IN A world increasingly driven by artificial intelligence, we find ourselves captivated by machines that emulate what we call ‘intelligence’. But before we marvel at neural nets and language models, we must ask: whose intelligence are we referring to when we use the term? The rise of AI, paradoxically, urges us to reflect not just on technology, but on what intelligence itself truly is.
Historically, René Descartes and Ibn Rushd (Averroes) offer contrasting frameworks for understanding intelligence and consciousness — differences that remain highly relevant in today’s artificial intelligence debates. Descartes (1596–1650), often called the father of modern Western philosophy, grounded consciousness in subjective certainty: ‘Cogito, ergo sum’ (I think, therefore I am). For Descartes, intelligence is fundamentally internal, individual and rooted in the mind’s ability to reason independently of the body dualism that separates mental and material substance.
In contrast, Ibn Rushd (1126–1198), the great Islamic philosopher and commentator on Aristotle, proposed a radically different model. In his theory of the Unity of the Intellect, he argued that true intelligence is not housed in individual minds but rather in a universal agent intellect shared among all rational beings (Ibn Rushd, Long Commentary on the De Anima). Consciousness, for Ibn Rushd, emerges through participation in this shared rational structure, rather than isolated cognition.
These differences speak directly to the modern challenge of defining intelligence. Descartes’ legacy underpins many AI models that treat the mind as an abstract, computational system — isolated and programmable. Ibn Rushd’s vision, by contrast, aligns more closely with emergent, relational and distributed models of cognition, such as Clark and Chalmers’ (1998) ‘Extended Mind’ hypothesis, which posits that cognition can stretch beyond the brain into tools, environments and networks.
As we grapple with the question of artificial consciousness, these two doctrines remind us of a deeper issue: is intelligence a self-contained algorithm, or a shared process embedded in the world? In AI’s era, that distinction could shape how (or whether) machines can ever truly think.
Going further east, the Buddhist philosopher Nagarjuna, in The Questions of King Milinda, challenges the very basis of individual identity through the concept of Śūnyatā (emptiness). Nagarjuna argues that things exist only in relation to other things, not in themselves — intelligence, then, may not be an intrinsic property of individual beings, but something that emerges through relations and dependencies.
This brings us to collective intelligence, an idea far older than machine learning. Ant colonies exhibit astonishing collective behaviour, often described as swarm intelligence. Research shows that ants solve complex problems — such as pathfinding and resource allocation — through decentralised coordination. No individual ant ‘knows’ the solution, but together they act with uncanny precision.

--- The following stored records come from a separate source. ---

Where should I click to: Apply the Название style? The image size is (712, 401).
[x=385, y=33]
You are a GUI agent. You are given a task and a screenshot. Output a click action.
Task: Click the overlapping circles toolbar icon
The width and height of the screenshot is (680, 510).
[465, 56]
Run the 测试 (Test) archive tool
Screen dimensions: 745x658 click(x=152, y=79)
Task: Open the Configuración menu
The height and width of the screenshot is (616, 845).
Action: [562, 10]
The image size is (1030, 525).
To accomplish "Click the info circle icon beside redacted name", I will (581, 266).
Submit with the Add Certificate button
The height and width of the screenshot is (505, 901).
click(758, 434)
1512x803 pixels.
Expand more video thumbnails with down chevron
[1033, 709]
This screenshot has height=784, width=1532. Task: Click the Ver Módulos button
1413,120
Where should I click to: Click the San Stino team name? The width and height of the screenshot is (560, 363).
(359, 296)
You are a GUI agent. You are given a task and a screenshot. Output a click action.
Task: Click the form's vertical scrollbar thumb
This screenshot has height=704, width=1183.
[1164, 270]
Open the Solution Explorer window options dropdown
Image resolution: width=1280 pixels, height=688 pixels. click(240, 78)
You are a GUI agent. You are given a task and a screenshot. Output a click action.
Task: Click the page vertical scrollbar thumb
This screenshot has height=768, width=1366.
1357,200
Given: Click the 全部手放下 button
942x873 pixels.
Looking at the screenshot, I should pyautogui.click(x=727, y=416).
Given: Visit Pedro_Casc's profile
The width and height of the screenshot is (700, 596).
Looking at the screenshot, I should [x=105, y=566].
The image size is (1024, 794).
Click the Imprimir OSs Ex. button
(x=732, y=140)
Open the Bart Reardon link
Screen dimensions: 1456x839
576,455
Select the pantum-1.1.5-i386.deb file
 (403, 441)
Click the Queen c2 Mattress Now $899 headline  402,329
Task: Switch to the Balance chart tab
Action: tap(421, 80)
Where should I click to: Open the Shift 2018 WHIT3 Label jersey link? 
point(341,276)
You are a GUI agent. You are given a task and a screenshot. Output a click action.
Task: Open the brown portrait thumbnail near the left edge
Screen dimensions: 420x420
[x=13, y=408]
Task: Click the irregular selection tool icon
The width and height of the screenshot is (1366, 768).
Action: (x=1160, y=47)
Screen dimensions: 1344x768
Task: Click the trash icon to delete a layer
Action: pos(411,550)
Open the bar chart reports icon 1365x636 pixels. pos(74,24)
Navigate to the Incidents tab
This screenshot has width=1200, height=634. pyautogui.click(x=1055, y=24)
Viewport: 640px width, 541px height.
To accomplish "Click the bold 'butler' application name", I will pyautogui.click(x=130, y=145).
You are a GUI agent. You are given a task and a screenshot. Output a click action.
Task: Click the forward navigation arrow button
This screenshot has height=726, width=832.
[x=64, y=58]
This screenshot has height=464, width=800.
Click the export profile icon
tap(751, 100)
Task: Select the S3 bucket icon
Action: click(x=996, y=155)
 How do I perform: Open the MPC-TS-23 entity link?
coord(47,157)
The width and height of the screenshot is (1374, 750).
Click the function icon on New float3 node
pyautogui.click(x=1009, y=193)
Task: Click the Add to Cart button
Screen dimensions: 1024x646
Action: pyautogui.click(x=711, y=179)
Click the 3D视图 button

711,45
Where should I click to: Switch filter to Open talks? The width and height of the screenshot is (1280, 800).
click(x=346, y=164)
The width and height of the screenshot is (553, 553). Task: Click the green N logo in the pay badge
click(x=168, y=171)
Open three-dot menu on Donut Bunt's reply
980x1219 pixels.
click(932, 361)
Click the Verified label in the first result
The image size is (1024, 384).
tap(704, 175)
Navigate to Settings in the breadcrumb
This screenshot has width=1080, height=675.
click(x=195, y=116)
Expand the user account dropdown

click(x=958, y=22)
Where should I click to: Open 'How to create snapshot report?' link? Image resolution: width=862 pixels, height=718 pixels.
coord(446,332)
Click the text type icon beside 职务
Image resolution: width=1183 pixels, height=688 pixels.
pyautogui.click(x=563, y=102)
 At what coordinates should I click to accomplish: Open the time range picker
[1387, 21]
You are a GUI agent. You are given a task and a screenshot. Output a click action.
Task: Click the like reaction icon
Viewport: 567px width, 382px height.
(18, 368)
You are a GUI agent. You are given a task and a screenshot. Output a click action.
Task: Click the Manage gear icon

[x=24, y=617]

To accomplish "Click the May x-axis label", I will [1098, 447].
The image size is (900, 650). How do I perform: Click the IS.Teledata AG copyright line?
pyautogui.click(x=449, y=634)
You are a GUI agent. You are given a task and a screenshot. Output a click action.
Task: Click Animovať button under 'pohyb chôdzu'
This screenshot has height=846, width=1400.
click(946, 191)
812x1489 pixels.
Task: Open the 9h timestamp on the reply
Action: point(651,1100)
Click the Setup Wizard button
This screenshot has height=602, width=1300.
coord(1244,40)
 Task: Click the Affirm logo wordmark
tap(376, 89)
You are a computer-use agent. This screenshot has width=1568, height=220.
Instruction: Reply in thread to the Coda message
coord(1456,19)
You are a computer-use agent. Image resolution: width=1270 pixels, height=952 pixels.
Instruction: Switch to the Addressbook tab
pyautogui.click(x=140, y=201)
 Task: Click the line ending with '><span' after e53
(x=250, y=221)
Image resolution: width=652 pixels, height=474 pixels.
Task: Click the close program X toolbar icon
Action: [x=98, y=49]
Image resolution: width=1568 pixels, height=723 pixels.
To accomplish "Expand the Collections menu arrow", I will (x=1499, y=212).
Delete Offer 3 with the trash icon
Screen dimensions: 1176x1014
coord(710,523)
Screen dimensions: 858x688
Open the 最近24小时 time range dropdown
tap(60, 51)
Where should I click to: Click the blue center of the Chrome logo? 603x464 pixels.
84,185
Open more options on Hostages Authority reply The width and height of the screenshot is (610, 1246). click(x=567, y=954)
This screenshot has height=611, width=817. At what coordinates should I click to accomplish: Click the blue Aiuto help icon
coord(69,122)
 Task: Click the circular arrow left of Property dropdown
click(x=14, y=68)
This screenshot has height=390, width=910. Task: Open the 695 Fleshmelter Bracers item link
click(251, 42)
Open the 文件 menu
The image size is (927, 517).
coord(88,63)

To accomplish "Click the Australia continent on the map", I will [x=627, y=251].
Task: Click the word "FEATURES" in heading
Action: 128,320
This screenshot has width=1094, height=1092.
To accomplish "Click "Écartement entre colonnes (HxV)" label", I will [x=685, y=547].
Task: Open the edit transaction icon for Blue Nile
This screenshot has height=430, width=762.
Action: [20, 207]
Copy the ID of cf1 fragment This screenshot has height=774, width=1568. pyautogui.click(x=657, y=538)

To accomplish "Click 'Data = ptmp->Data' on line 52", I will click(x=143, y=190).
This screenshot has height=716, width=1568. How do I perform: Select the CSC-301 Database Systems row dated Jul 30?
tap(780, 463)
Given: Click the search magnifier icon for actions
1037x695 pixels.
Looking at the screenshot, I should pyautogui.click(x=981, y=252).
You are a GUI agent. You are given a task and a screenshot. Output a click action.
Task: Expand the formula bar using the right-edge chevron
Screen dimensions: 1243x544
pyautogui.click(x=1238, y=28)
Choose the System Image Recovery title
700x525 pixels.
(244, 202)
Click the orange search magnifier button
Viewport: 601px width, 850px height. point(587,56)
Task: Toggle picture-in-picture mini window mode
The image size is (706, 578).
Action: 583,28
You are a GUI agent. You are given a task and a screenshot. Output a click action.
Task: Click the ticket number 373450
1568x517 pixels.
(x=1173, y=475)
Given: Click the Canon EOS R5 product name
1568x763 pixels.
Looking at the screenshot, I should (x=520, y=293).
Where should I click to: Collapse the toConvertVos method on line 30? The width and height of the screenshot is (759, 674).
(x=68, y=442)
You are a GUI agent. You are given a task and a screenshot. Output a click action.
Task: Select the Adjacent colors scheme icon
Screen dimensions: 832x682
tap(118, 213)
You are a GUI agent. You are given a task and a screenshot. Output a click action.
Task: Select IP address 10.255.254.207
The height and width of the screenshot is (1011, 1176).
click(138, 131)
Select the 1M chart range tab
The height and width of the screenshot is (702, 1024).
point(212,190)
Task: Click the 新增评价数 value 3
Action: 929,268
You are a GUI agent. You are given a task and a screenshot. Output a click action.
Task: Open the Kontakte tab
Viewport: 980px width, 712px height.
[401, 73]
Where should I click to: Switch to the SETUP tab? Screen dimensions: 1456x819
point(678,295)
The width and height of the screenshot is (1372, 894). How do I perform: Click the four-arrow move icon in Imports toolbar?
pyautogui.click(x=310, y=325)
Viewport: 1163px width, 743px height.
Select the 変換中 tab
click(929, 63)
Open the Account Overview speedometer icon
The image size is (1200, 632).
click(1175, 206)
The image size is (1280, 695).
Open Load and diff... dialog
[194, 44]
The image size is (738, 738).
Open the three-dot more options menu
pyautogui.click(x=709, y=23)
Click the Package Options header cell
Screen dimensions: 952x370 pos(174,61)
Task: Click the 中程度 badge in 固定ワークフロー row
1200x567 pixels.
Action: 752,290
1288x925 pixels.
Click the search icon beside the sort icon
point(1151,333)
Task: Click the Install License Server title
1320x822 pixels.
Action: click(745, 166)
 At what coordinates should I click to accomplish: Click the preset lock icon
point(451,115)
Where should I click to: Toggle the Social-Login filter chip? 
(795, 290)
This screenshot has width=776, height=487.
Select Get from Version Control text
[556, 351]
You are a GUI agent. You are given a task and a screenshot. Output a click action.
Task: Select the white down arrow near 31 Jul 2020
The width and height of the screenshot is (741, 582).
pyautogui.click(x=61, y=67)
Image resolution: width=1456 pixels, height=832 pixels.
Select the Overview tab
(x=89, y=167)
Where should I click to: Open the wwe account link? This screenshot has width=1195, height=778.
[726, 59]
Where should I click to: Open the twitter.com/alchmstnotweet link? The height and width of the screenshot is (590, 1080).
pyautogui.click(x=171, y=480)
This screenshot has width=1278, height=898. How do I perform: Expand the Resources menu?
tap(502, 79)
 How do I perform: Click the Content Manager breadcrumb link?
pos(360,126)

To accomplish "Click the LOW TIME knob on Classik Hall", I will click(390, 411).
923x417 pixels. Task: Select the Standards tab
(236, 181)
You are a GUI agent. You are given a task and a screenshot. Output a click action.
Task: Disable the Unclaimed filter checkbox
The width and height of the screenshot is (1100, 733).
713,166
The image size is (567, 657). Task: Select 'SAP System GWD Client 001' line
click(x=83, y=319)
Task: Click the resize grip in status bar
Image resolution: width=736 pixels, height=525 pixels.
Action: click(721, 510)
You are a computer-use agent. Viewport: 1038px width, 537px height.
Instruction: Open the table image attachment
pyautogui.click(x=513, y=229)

Even more fascinating is the intelligence of fungi, particularly mycorrhizal networks, which interlink trees underground to exchange nutrients, warn of dangers, and coordinate behaviour. These fungal systems, described as the ‘Wood Wide Web’ by scientists like Suzanne Simard and Peter Wohlleben, show that intelligence can exist without neurons, brains or central control.
Social organisms consistently outperform solitary individuals. The complexity sciences show that systems composed of simple agents following local rules can produce outcomes far more advanced than any agent alone. This emergent intelligence is key to understanding how intelligence might be distributed, rather than localised.
This vision is echoed in Andy Clark and David Chalmers’ (1998) ‘Extended Mind Hypothesis’, which argues that the mind does not reside solely in the skull, but extends into tools, environments and other people. Our smartphones, notebooks and even relationships are part of our cognitive process. Reframing this alongside Nagarjuna’s emptiness and Ibn Rushd’s unity of intellect reveals a deeper pattern: intelligence is not in the thing — it’s in the relation.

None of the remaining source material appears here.